** Start **
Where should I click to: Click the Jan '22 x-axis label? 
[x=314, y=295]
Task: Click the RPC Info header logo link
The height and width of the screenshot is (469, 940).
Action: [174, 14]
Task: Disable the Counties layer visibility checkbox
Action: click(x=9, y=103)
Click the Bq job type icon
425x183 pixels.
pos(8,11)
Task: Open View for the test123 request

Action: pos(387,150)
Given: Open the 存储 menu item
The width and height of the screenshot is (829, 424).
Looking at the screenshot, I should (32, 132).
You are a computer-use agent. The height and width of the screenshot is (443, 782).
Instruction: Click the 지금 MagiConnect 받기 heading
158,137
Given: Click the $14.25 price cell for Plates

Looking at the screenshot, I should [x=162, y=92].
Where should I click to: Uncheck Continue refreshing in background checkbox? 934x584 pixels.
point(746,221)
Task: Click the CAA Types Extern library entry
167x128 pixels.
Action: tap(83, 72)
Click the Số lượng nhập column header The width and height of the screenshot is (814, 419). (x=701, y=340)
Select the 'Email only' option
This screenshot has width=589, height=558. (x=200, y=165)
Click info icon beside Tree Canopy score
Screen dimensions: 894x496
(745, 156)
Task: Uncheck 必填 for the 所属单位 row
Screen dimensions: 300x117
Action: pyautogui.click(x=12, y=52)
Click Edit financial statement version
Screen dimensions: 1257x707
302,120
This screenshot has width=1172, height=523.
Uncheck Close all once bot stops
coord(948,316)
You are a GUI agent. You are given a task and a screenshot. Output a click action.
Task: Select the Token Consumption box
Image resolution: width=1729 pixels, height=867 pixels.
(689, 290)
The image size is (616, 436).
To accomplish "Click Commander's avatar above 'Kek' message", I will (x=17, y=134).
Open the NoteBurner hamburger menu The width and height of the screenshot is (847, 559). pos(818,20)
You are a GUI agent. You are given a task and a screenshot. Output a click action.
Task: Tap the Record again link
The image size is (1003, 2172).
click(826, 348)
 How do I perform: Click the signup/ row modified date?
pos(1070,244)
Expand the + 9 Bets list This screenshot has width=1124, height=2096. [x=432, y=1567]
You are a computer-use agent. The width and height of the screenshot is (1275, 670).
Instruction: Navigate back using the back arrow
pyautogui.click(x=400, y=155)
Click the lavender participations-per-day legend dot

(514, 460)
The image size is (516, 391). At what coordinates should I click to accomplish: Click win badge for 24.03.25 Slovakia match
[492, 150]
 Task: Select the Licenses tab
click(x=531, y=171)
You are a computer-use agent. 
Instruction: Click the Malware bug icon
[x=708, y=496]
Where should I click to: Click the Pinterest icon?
** End **
§ EXERCISE DIRECTIONS:
Return every line of the material above that contains the string "menu", matching case exactly.

§ OUTPUT:
Given: Open the 存储 menu item
Open the NoteBurner hamburger menu The width and height of the screenshot is (847, 559). pos(818,20)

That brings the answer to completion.